L’édito de Yann Weber, directeur de la rédaction du nouveau numéro d’Antidote : Desire
Article publié le 11 février 2020
Yann Weber, directeur de la rédaction et de la création d’Antidote, raconte pourquoi il a choisi de consacrer le nouveau numéro printemps-été 2020 au thème « Desire ».
« Le désir fleurit, la possession flétrit toutes choses », écrivait Marcel Proust dans son recueil de poèmes Les Plaisirs et les Jours. Lyrique et lucide, cette phrase célèbre l’élan vital qui anime chacun de nous, enfante nos aspirations et peuple nos rêves, tout en soulignant toute l’ironie de la condition humaine. Car le désir possède une double face : s’il nous pousse vers l’avant, il s’éteint ensuite de lui-même une fois satisfait, et doit être remplacé par de nouvelles envies. Comme une injonction à toujours aller de l’avant ; une ode impérieuse au mouvement, au changement, dotée d’un véritable pouvoir de métamorphose.
Au-delà de son rôle crucial dans nos aventures érotiques et amoureuses, le désir nous guide et nous élève en chaque instant ; il est l’invisible architecte du monde de demain, qui devra transcender les crises mondiales actuelles. Une mission d’envergure pour laquelle chaque geste compte, comme le rappelle Pamela Anderson, sex-symbol et activiste invétérée, interviewée dans ce nouveau numéro d’Antidote. Engagée pour la cause animale, la défense de Julian Assange et la protection de la planète, ses luttes croisent régulièrement la pensée du philosophe Timothy Morton, prophète d’une écotopie où l’homme ne se penserait plus comme supérieur aux autres êtres. Au cœur de son idéal : un hédonisme débarrassé des idéaux creux implantés à grands renforts de campagnes marketing par la société de consommation, au profit d’une reconnexion avec les innombrables formes du vivant.

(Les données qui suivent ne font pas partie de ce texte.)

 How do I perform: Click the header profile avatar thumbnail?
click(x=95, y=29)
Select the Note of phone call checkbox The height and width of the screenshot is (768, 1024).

Une position iconoclaste visant à dénoncer le superflu, qui reflète en ce sens la démarche de l’artiste Richard Gallo dans les années 70, dont l’œuvre s’est constituée au fil de performances entre subversion des normes, homoérotisme SM et glamour camp – le tout dans de sublimes costumes, recomposés en exclusivité pour cette édition d’Antidote. À la même époque, Patrick Cowley prenait lui la relève du disco en inventant l’héritière survoltée de ce style musical : la Hi-NRG, bande-son de la sulfureuse libération homosexuelle de l’époque. Une radicalité à laquelle fait écho la filmographie queercore de Bruce LaBruce, à mi-chemin entre cinéma d’auteur et pornographie.
Il revient sur ce parti pris avant-gardiste dans un portrait qui lui est dédié, à retrouver aux côtés d’une nouvelle signée Marin Fouqué, étoile montante de la littérature française au style viscéral et corrosif, et d’articles sur le renouveau du porno, l’essor de l’amour libre, ou encore le threesome de la mode avec le sexe et la nudité. S’en dégage un fil rouge : celui du désir comme vecteur de connexion à autrui, qui transcende les normes en vigueur pour mieux nous relier au monde qui nous entoure – et se muer par là-même en agent de mutations entrecroisées.
Photographe invité de ce numéro, Ferry van der Nat l’a sublimé sous ses multiples facettes à travers ces pages, dans le prolongement de l’esthétique lumineuse et sensuelle qu’il développe depuis ses débuts. Parfois accompagné de la make-up artist Isamaya Ffrench, il y a immortalisé la chanteuse Yseult, l’acteur Tahar Rahim, le mannequin James Turlington et bien d’autres encore comme autant d’incarnations possibles du thème de cette édition.